[Opening AVAILABLE DATA section]

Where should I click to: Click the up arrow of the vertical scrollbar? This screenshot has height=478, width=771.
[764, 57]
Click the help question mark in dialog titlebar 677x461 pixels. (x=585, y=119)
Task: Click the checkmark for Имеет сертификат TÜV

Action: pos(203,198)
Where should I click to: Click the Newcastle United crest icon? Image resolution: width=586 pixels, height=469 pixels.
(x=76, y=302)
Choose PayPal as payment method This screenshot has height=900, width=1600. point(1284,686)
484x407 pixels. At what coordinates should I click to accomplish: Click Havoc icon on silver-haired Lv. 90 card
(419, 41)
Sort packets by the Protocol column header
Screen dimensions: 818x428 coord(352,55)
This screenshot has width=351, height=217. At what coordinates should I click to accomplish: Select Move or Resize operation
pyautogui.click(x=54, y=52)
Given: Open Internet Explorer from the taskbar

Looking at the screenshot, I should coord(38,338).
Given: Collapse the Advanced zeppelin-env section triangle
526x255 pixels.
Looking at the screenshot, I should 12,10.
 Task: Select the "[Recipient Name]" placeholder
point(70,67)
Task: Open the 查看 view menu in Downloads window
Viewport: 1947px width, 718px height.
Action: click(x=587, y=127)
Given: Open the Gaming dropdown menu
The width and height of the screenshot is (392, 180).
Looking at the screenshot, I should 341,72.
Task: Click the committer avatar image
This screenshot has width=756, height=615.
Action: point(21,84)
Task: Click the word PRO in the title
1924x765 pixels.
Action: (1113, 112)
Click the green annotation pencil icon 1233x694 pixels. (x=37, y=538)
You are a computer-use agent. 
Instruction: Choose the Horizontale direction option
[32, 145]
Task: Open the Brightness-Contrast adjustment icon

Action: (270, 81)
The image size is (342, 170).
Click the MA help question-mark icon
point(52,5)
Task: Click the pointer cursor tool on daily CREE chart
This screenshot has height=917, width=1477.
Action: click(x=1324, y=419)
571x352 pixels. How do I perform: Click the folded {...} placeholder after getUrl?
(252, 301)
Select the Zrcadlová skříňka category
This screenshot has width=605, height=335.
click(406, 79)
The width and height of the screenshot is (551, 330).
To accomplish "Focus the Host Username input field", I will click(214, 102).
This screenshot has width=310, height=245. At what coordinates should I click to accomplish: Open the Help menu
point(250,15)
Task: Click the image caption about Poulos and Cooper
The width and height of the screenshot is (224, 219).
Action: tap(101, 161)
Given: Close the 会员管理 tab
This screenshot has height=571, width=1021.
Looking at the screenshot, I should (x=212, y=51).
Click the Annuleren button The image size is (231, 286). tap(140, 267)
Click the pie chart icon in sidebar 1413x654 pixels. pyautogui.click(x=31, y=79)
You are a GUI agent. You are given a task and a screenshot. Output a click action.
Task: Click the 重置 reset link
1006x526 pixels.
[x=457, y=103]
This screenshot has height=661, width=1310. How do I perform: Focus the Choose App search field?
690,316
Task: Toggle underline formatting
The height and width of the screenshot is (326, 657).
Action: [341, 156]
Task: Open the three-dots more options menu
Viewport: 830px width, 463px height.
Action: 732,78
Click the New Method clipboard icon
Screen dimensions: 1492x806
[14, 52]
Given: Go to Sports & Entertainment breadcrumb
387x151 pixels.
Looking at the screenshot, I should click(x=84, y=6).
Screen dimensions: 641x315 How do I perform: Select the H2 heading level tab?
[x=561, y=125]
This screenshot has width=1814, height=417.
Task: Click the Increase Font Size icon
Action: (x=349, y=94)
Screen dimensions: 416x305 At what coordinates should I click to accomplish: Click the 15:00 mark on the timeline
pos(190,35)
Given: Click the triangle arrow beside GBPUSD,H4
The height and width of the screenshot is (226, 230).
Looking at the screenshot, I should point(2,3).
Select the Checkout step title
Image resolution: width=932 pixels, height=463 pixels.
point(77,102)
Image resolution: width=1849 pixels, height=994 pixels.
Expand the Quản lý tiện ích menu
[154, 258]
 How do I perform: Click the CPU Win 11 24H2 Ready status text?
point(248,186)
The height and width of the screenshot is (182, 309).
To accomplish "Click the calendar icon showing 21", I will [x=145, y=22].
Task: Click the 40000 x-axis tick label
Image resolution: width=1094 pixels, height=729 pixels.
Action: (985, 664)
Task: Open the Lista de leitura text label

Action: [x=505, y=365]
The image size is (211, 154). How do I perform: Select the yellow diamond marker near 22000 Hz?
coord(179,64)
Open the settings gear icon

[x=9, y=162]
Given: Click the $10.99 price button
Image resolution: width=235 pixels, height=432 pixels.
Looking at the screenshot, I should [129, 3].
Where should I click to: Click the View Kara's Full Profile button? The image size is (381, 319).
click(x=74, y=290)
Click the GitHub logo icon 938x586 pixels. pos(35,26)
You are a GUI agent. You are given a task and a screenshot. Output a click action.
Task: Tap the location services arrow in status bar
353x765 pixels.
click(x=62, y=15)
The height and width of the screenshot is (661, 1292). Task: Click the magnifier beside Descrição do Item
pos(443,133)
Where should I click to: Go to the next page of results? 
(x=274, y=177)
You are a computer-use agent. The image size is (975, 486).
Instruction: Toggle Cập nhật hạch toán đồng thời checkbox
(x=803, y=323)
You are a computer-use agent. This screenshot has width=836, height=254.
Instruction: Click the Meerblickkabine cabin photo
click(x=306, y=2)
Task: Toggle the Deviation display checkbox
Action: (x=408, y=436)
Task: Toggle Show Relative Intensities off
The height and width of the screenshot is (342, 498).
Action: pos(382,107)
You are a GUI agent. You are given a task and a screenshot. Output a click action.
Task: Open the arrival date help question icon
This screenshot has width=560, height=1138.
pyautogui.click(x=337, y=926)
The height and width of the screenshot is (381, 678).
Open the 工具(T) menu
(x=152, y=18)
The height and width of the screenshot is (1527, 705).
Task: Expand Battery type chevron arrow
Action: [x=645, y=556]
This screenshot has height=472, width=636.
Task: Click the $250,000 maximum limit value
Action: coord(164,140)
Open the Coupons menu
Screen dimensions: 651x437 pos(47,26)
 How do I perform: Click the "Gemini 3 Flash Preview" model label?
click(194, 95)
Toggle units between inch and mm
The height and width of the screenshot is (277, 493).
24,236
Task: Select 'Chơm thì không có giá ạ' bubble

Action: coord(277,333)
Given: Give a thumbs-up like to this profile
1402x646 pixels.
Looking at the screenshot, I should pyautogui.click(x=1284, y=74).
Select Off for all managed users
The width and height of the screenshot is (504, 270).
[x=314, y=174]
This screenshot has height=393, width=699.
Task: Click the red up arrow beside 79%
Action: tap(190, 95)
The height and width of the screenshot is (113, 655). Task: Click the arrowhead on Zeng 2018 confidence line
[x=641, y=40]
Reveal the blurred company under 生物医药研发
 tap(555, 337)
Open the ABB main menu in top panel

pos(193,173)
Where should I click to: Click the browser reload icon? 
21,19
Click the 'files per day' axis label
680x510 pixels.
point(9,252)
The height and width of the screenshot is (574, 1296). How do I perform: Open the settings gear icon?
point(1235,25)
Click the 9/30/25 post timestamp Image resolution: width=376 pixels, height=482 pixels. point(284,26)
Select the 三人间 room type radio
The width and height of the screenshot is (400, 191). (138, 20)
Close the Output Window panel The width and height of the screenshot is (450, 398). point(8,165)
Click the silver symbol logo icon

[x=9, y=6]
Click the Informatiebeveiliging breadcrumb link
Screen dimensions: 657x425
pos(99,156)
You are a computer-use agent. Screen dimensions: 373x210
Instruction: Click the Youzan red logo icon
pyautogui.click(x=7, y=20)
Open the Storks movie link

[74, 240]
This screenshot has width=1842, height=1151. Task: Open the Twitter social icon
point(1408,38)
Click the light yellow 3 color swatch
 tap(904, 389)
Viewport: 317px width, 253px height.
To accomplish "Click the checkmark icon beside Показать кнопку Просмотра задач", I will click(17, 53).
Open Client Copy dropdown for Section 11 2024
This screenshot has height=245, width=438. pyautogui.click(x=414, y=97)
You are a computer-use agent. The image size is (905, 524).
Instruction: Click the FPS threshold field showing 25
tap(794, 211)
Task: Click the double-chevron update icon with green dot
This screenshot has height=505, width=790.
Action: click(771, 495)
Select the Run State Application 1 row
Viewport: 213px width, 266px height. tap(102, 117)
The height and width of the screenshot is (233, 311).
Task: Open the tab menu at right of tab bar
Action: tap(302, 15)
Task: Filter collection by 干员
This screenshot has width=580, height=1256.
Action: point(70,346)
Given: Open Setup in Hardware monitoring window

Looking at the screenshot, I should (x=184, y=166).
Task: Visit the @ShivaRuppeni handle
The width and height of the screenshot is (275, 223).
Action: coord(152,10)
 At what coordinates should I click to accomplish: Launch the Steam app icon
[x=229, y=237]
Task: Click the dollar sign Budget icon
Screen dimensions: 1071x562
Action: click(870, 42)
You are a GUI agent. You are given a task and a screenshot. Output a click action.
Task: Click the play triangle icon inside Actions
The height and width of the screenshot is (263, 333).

[Closing AVAILABLE DATA section]

* _DIRECTIONS_:
Taking the entries above, print exactly the lines starting at the line with "Click the green" and ending at the line with "The width and height of the screenshot is (551, 330).", both included.

* _YOUR RESPONSE_:
Click the green annotation pencil icon 1233x694 pixels. (x=37, y=538)
You are a computer-use agent. 
Instruction: Choose the Horizontale direction option
[32, 145]
Task: Open the Brightness-Contrast adjustment icon

Action: (270, 81)
The image size is (342, 170).
Click the MA help question-mark icon
point(52,5)
Task: Click the pointer cursor tool on daily CREE chart
This screenshot has height=917, width=1477.
Action: click(x=1324, y=419)
571x352 pixels. How do I perform: Click the folded {...} placeholder after getUrl?
(252, 301)
Select the Zrcadlová skříňka category
This screenshot has width=605, height=335.
click(406, 79)
The width and height of the screenshot is (551, 330).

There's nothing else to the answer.